### SELECTION
/---
Florian Weimer April 6, 2016, 11:56 a.m. UTC | #2
On 03/22/2016 12:25 PM, Stefan Liebler wrote:
> On s390, no fpr/vrs were saved while resolving a symbol
> via _dl_runtime_resolve/_dl_runtime_profile.
> 
> According to the abi, the fpr-arguments are defined as call clobbered.
> In leaf-functions, gcc 4.9 and newer can use fprs for saving/restoring gprs
> instead of saving them to the stack.
> If gcc do this in one of the resolver-functions, then the floating point
> arguments of a library-function are invalid for the first library-function-call.
> Thus, this patch saves/restores the fprs around the resolving code.
\---
### DATASET EXCERPT
/---
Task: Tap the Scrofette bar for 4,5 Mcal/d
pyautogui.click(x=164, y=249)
\---
In the s390 patch message, which gcc versions can use fprs instead of the stack for saving and restoring gprs in leaf-functions? The listing is not needed here.

### FINISHED EXERCISE
gcc 4.9 and newer